**Supplied information:**
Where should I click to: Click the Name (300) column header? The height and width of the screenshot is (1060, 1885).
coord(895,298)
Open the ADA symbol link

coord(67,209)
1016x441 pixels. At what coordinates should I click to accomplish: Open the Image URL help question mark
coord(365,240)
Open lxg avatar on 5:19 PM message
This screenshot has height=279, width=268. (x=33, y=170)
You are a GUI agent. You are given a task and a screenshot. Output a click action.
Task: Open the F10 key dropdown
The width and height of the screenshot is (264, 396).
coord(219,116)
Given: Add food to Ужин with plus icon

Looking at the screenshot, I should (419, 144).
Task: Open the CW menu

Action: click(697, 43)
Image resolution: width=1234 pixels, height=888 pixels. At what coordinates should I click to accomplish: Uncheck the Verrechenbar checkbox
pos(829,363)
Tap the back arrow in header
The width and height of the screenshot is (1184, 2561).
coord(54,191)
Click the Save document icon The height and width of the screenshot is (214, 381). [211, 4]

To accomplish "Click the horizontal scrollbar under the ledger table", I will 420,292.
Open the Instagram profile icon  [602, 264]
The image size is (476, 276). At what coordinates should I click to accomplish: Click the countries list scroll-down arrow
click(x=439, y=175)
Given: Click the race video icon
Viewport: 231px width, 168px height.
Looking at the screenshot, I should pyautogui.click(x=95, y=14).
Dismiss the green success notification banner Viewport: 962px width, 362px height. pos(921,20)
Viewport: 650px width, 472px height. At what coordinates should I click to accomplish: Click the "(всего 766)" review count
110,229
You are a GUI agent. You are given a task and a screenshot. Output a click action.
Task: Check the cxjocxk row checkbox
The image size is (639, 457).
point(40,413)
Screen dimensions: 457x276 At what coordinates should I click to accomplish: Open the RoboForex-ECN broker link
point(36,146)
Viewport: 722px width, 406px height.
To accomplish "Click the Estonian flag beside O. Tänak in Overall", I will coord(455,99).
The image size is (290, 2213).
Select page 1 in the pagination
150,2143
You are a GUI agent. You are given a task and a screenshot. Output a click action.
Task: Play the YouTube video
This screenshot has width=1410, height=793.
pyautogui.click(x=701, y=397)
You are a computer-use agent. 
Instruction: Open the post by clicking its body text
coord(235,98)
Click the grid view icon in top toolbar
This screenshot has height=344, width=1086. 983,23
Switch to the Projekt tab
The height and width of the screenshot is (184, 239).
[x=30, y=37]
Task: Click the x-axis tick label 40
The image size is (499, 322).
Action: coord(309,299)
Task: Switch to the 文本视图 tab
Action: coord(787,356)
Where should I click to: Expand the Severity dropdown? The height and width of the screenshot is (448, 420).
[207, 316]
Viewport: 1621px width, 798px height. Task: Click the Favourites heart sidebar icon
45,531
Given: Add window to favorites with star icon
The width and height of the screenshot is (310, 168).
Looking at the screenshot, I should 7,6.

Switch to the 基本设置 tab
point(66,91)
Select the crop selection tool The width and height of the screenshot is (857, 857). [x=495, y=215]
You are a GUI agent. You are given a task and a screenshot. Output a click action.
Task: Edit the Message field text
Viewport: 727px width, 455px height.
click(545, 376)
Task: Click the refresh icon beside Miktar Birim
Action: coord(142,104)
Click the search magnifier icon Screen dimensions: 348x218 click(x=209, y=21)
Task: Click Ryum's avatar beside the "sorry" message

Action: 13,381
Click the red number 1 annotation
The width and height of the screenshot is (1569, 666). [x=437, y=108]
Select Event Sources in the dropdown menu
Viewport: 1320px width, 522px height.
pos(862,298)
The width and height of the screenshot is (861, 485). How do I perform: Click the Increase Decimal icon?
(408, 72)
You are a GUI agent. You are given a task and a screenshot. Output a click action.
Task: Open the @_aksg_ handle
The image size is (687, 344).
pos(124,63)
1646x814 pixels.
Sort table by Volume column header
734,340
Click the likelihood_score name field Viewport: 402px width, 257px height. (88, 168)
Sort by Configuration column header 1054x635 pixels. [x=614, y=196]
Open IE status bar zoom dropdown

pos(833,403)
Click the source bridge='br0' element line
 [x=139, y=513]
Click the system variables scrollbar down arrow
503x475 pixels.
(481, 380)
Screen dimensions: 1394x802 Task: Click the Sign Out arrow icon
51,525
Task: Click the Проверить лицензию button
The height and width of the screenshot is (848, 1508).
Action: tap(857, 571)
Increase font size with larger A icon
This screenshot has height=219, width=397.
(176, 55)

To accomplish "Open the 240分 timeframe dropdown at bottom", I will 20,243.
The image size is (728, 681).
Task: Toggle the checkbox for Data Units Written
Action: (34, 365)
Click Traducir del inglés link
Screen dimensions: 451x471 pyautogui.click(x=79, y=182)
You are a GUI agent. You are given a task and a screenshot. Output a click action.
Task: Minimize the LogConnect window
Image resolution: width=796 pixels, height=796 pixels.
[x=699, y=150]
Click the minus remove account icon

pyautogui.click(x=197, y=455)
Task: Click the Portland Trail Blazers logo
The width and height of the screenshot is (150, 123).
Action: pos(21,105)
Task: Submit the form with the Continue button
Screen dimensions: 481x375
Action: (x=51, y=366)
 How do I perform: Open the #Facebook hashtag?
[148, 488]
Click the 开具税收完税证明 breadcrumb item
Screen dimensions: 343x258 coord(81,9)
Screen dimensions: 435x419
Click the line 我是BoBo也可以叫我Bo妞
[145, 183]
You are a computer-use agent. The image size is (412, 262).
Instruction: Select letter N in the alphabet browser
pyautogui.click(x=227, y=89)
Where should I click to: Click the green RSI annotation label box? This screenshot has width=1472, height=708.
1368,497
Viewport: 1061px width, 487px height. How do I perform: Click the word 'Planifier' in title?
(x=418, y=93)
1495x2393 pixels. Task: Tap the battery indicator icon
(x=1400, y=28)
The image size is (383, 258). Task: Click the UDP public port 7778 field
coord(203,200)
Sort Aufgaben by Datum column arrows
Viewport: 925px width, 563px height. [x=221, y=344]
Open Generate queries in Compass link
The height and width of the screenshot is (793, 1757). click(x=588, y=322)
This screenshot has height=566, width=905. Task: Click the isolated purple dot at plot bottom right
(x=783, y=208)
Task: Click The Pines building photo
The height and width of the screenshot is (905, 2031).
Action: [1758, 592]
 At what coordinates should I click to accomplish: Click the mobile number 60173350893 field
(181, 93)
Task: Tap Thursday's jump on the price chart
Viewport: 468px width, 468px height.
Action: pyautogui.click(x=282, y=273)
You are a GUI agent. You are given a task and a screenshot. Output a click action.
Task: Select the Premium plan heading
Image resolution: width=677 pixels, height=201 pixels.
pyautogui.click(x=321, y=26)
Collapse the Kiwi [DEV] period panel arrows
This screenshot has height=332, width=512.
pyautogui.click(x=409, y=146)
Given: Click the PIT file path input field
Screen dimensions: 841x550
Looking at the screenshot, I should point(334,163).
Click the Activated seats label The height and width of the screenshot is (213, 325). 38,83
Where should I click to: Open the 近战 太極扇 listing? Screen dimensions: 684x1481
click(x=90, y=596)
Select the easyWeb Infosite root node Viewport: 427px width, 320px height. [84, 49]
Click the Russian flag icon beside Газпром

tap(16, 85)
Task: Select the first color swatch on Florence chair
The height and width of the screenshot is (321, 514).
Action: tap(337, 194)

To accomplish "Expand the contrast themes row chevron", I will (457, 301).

**What to produce:** Please update the records above by replacing "horizontal scrollbar" with "bottom scroll bar" and leaving everything else unchanged.

**Response:**
Where should I click to: Click the Name (300) column header? The height and width of the screenshot is (1060, 1885).
coord(895,298)
Open the ADA symbol link

coord(67,209)
1016x441 pixels. At what coordinates should I click to accomplish: Open the Image URL help question mark
coord(365,240)
Open lxg avatar on 5:19 PM message
This screenshot has height=279, width=268. (x=33, y=170)
You are a GUI agent. You are given a task and a screenshot. Output a click action.
Task: Open the F10 key dropdown
The width and height of the screenshot is (264, 396).
coord(219,116)
Given: Add food to Ужин with plus icon

Looking at the screenshot, I should (419, 144).
Task: Open the CW menu

Action: click(697, 43)
Image resolution: width=1234 pixels, height=888 pixels. At what coordinates should I click to accomplish: Uncheck the Verrechenbar checkbox
pos(829,363)
Tap the back arrow in header
The width and height of the screenshot is (1184, 2561).
coord(54,191)
Click the Save document icon The height and width of the screenshot is (214, 381). [211, 4]

To accomplish "Click the bottom scroll bar under the ledger table", I will 420,292.
Open the Instagram profile icon  [602, 264]
The image size is (476, 276). At what coordinates should I click to accomplish: Click the countries list scroll-down arrow
click(x=439, y=175)
Given: Click the race video icon
Viewport: 231px width, 168px height.
Looking at the screenshot, I should pyautogui.click(x=95, y=14).
Dismiss the green success notification banner Viewport: 962px width, 362px height. pos(921,20)
Viewport: 650px width, 472px height. At what coordinates should I click to accomplish: Click the "(всего 766)" review count
110,229
You are a GUI agent. You are given a task and a screenshot. Output a click action.
Task: Check the cxjocxk row checkbox
The image size is (639, 457).
point(40,413)
Screen dimensions: 457x276 At what coordinates should I click to accomplish: Open the RoboForex-ECN broker link
point(36,146)
Viewport: 722px width, 406px height.
To accomplish "Click the Estonian flag beside O. Tänak in Overall", I will coord(455,99).
The image size is (290, 2213).
Select page 1 in the pagination
150,2143
You are a GUI agent. You are given a task and a screenshot. Output a click action.
Task: Play the YouTube video
This screenshot has width=1410, height=793.
pyautogui.click(x=701, y=397)
You are a computer-use agent. 
Instruction: Open the post by clicking its body text
coord(235,98)
Click the grid view icon in top toolbar
This screenshot has height=344, width=1086. 983,23
Switch to the Projekt tab
The height and width of the screenshot is (184, 239).
[x=30, y=37]
Task: Click the x-axis tick label 40
The image size is (499, 322).
Action: coord(309,299)
Task: Switch to the 文本视图 tab
Action: coord(787,356)
Where should I click to: Expand the Severity dropdown? The height and width of the screenshot is (448, 420).
[207, 316]
Viewport: 1621px width, 798px height. Task: Click the Favourites heart sidebar icon
45,531
Given: Add window to favorites with star icon
The width and height of the screenshot is (310, 168).
Looking at the screenshot, I should 7,6.

Switch to the 基本设置 tab
point(66,91)
Select the crop selection tool The width and height of the screenshot is (857, 857). [x=495, y=215]
You are a GUI agent. You are given a task and a screenshot. Output a click action.
Task: Edit the Message field text
Viewport: 727px width, 455px height.
click(545, 376)
Task: Click the refresh icon beside Miktar Birim
Action: coord(142,104)
Click the search magnifier icon Screen dimensions: 348x218 click(x=209, y=21)
Task: Click Ryum's avatar beside the "sorry" message

Action: 13,381
Click the red number 1 annotation
The width and height of the screenshot is (1569, 666). [x=437, y=108]
Select Event Sources in the dropdown menu
Viewport: 1320px width, 522px height.
pos(862,298)
The width and height of the screenshot is (861, 485). How do I perform: Click the Increase Decimal icon?
(408, 72)
You are a GUI agent. You are given a task and a screenshot. Output a click action.
Task: Open the @_aksg_ handle
The image size is (687, 344).
pos(124,63)
1646x814 pixels.
Sort table by Volume column header
734,340
Click the likelihood_score name field Viewport: 402px width, 257px height. (88, 168)
Sort by Configuration column header 1054x635 pixels. [x=614, y=196]
Open IE status bar zoom dropdown

pos(833,403)
Click the source bridge='br0' element line
 [x=139, y=513]
Click the system variables scrollbar down arrow
503x475 pixels.
(481, 380)
Screen dimensions: 1394x802 Task: Click the Sign Out arrow icon
51,525
Task: Click the Проверить лицензию button
The height and width of the screenshot is (848, 1508).
Action: tap(857, 571)
Increase font size with larger A icon
This screenshot has height=219, width=397.
(176, 55)

To accomplish "Open the 240分 timeframe dropdown at bottom", I will 20,243.
The image size is (728, 681).
Task: Toggle the checkbox for Data Units Written
Action: (34, 365)
Click Traducir del inglés link
Screen dimensions: 451x471 pyautogui.click(x=79, y=182)
You are a GUI agent. You are given a task and a screenshot. Output a click action.
Task: Minimize the LogConnect window
Image resolution: width=796 pixels, height=796 pixels.
[x=699, y=150]
Click the minus remove account icon

pyautogui.click(x=197, y=455)
Task: Click the Portland Trail Blazers logo
The width and height of the screenshot is (150, 123).
Action: pos(21,105)
Task: Submit the form with the Continue button
Screen dimensions: 481x375
Action: (x=51, y=366)
 How do I perform: Open the #Facebook hashtag?
[148, 488]
Click the 开具税收完税证明 breadcrumb item
Screen dimensions: 343x258 coord(81,9)
Screen dimensions: 435x419
Click the line 我是BoBo也可以叫我Bo妞
[145, 183]
You are a computer-use agent. The image size is (412, 262).
Instruction: Select letter N in the alphabet browser
pyautogui.click(x=227, y=89)
Where should I click to: Click the green RSI annotation label box? This screenshot has width=1472, height=708.
1368,497
Viewport: 1061px width, 487px height. How do I perform: Click the word 'Planifier' in title?
(x=418, y=93)
1495x2393 pixels. Task: Tap the battery indicator icon
(x=1400, y=28)
The image size is (383, 258). Task: Click the UDP public port 7778 field
coord(203,200)
Sort Aufgaben by Datum column arrows
Viewport: 925px width, 563px height. [x=221, y=344]
Open Generate queries in Compass link
The height and width of the screenshot is (793, 1757). click(x=588, y=322)
This screenshot has height=566, width=905. Task: Click the isolated purple dot at plot bottom right
(x=783, y=208)
Task: Click The Pines building photo
The height and width of the screenshot is (905, 2031).
Action: [1758, 592]
 At what coordinates should I click to accomplish: Click the mobile number 60173350893 field
(181, 93)
Task: Tap Thursday's jump on the price chart
Viewport: 468px width, 468px height.
Action: pyautogui.click(x=282, y=273)
You are a GUI agent. You are given a task and a screenshot. Output a click action.
Task: Select the Premium plan heading
Image resolution: width=677 pixels, height=201 pixels.
pyautogui.click(x=321, y=26)
Collapse the Kiwi [DEV] period panel arrows
This screenshot has height=332, width=512.
pyautogui.click(x=409, y=146)
Given: Click the PIT file path input field
Screen dimensions: 841x550
Looking at the screenshot, I should point(334,163).
Click the Activated seats label The height and width of the screenshot is (213, 325). 38,83
Where should I click to: Open the 近战 太極扇 listing? Screen dimensions: 684x1481
click(x=90, y=596)
Select the easyWeb Infosite root node Viewport: 427px width, 320px height. [84, 49]
Click the Russian flag icon beside Газпром

tap(16, 85)
Task: Select the first color swatch on Florence chair
The height and width of the screenshot is (321, 514).
Action: tap(337, 194)

To accomplish "Expand the contrast themes row chevron", I will (457, 301).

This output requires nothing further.